- [TASK STATEMENT] Look through the records below for the line with "Given: Collapse the 3D Designer group" and the line with "Given: Click the Coupon Codes tag icon", then return those lines and all lines between, exactly.

- [EXERCISE INPUTS]
--- START ---

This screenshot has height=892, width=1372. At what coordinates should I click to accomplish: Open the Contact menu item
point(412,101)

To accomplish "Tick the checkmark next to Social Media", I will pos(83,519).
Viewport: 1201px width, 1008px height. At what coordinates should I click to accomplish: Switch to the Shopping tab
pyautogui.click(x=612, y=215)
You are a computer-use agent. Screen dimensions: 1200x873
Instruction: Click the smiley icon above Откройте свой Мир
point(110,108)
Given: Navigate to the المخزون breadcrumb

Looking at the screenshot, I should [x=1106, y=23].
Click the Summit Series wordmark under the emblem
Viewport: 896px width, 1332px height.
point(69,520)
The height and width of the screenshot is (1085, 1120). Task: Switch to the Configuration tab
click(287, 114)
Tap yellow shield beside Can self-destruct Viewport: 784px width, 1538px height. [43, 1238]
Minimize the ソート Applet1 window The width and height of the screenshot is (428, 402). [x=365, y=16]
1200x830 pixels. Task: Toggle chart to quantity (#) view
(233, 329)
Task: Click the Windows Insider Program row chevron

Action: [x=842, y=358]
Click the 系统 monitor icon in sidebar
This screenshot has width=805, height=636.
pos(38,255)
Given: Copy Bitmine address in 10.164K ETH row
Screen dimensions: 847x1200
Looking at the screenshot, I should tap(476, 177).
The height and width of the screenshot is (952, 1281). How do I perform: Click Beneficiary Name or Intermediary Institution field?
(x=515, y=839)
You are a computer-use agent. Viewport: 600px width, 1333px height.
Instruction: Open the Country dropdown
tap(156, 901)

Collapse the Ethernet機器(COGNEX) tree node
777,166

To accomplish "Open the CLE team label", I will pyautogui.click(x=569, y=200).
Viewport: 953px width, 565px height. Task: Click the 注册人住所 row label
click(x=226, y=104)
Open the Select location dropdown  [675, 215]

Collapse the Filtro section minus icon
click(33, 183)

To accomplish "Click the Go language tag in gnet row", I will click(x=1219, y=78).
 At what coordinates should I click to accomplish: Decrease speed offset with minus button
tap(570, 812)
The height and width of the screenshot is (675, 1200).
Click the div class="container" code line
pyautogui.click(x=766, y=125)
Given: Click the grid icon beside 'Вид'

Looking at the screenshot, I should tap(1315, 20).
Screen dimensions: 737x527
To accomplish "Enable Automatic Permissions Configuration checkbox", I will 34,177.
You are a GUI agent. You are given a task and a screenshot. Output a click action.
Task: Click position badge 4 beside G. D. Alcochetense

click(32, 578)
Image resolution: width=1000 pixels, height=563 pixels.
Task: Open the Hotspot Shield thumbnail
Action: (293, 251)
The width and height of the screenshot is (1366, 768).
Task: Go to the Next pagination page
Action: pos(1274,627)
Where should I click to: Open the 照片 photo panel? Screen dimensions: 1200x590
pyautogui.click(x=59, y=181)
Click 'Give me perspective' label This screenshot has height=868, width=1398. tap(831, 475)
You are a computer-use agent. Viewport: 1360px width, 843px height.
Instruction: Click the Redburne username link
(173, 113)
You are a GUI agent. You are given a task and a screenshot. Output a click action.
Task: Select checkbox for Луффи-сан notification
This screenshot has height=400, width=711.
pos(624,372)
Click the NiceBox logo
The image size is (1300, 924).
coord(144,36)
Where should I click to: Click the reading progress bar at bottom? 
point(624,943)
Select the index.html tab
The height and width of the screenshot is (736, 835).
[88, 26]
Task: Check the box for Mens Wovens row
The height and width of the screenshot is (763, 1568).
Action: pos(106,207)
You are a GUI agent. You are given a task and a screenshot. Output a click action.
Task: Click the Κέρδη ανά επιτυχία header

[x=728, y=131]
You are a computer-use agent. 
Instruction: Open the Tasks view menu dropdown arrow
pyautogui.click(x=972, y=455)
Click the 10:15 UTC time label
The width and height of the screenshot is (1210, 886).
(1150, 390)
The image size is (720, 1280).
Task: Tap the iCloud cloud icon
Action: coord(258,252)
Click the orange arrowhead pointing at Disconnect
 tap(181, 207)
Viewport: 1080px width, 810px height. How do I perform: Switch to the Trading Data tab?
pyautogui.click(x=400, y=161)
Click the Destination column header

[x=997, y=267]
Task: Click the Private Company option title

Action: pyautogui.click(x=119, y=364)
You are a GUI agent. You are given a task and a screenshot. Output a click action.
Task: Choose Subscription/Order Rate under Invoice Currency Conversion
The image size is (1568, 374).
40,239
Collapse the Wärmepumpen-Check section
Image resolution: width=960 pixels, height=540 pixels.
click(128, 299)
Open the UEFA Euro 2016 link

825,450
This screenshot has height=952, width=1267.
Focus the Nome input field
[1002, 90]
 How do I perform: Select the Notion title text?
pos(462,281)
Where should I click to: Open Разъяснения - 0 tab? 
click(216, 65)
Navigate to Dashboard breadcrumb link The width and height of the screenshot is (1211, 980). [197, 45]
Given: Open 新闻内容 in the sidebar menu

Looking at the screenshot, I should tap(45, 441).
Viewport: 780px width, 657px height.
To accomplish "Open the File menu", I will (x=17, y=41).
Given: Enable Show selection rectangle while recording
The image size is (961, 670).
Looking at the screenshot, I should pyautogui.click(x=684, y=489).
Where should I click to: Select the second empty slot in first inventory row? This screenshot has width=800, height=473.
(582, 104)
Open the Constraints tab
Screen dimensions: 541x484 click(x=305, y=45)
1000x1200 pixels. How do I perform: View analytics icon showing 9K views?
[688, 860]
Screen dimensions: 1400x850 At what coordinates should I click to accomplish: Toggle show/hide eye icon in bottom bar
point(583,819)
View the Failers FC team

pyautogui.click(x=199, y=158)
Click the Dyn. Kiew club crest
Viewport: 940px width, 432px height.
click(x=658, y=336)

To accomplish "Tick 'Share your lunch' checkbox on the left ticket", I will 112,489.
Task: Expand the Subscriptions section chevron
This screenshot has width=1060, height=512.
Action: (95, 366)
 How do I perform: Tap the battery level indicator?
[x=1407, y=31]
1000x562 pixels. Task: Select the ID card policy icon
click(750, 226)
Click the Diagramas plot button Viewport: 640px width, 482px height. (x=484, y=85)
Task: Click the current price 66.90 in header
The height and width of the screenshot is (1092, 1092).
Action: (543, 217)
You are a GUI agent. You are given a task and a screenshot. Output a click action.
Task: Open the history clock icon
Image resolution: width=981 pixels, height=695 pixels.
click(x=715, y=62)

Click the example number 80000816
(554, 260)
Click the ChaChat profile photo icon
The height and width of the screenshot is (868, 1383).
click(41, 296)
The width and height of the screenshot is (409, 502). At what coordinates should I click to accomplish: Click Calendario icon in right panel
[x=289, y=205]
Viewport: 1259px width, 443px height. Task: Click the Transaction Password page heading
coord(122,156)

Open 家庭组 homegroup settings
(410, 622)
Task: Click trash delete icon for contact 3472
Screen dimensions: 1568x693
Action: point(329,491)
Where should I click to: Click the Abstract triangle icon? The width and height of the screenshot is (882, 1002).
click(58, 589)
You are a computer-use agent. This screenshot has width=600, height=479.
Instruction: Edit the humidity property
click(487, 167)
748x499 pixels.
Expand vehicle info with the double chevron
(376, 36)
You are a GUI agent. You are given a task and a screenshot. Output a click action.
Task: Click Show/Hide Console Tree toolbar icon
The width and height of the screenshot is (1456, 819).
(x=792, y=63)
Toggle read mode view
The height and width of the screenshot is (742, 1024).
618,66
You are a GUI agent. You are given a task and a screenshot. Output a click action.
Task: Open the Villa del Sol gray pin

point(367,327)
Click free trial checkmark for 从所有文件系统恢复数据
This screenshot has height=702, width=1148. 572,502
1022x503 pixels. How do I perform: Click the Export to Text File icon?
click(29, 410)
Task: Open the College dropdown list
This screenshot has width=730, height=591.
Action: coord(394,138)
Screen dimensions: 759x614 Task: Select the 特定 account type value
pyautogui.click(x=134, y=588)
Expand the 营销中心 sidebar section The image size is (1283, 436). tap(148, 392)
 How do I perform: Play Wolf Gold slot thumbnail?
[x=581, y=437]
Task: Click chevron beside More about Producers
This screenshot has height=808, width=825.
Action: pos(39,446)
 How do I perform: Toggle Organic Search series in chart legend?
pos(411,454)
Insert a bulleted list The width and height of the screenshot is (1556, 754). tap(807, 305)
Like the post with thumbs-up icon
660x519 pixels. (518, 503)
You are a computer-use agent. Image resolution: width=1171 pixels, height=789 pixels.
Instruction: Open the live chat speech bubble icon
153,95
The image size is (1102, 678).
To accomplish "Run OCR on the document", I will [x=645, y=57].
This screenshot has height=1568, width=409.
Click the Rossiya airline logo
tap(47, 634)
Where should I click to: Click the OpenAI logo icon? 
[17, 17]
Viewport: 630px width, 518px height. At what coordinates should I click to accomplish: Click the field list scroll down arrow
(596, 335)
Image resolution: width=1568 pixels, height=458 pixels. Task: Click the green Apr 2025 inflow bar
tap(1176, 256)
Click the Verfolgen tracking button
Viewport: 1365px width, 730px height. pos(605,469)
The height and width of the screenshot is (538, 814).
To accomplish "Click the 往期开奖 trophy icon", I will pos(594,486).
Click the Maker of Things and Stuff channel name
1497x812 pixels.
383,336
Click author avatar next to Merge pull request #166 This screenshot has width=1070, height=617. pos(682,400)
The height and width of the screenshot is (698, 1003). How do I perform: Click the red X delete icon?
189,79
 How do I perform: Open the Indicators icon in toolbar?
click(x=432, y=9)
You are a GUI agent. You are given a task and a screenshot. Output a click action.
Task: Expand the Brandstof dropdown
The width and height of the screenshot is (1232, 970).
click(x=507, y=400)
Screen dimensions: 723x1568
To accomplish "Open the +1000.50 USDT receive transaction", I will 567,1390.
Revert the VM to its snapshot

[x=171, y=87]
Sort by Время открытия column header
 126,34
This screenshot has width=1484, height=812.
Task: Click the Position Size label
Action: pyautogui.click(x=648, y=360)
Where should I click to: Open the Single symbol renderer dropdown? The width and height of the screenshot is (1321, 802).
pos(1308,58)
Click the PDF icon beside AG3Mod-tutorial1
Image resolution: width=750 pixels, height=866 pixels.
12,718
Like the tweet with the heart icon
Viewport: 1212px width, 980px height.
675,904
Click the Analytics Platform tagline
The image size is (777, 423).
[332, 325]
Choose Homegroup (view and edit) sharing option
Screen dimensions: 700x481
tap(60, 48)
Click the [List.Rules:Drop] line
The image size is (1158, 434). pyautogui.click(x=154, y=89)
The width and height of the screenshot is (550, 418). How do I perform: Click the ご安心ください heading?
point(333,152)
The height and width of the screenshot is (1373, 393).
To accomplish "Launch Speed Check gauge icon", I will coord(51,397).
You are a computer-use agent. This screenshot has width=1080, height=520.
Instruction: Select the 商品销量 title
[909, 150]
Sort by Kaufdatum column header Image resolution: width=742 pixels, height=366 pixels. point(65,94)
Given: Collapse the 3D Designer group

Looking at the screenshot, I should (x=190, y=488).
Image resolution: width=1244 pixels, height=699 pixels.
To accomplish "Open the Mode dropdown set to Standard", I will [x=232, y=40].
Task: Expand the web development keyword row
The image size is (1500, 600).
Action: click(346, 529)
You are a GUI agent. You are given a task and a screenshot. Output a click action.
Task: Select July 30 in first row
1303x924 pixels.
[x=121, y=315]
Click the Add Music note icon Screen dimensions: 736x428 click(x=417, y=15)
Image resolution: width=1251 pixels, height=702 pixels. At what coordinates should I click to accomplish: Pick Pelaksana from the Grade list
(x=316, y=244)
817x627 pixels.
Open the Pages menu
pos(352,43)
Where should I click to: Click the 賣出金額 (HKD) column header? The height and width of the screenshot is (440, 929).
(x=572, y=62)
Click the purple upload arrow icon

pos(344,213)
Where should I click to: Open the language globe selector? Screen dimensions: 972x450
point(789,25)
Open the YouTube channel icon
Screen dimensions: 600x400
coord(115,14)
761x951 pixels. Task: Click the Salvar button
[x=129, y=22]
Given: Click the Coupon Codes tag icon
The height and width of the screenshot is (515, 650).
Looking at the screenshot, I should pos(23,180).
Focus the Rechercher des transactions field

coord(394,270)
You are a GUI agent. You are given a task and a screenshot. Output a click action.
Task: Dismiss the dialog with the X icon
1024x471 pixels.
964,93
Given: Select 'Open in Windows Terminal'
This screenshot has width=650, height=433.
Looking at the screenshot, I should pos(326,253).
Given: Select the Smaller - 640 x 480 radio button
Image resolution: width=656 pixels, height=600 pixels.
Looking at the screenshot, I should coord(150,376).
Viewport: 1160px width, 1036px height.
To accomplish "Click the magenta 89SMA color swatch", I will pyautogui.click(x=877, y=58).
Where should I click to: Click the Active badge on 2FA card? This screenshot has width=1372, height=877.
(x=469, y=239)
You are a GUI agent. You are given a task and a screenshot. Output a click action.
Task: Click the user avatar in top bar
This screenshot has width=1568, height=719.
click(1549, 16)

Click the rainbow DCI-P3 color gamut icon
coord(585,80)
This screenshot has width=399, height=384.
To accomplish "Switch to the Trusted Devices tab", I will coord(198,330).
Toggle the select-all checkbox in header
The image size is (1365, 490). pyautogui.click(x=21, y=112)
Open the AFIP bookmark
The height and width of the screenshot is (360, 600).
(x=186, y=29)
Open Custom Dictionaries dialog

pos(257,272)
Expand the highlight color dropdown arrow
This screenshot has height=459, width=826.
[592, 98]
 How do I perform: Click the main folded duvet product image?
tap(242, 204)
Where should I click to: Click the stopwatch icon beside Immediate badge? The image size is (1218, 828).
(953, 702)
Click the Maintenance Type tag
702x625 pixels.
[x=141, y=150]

--- END ---

- [EXPECTED OUTPUT]
Given: Collapse the 3D Designer group

Looking at the screenshot, I should (x=190, y=488).
Image resolution: width=1244 pixels, height=699 pixels.
To accomplish "Open the Mode dropdown set to Standard", I will [x=232, y=40].
Task: Expand the web development keyword row
The image size is (1500, 600).
Action: click(346, 529)
You are a GUI agent. You are given a task and a screenshot. Output a click action.
Task: Select July 30 in first row
1303x924 pixels.
[x=121, y=315]
Click the Add Music note icon Screen dimensions: 736x428 click(x=417, y=15)
Image resolution: width=1251 pixels, height=702 pixels. At what coordinates should I click to accomplish: Pick Pelaksana from the Grade list
(x=316, y=244)
817x627 pixels.
Open the Pages menu
pos(352,43)
Where should I click to: Click the 賣出金額 (HKD) column header? The height and width of the screenshot is (440, 929).
(x=572, y=62)
Click the purple upload arrow icon

pos(344,213)
Where should I click to: Open the language globe selector? Screen dimensions: 972x450
point(789,25)
Open the YouTube channel icon
Screen dimensions: 600x400
coord(115,14)
761x951 pixels. Task: Click the Salvar button
[x=129, y=22]
Given: Click the Coupon Codes tag icon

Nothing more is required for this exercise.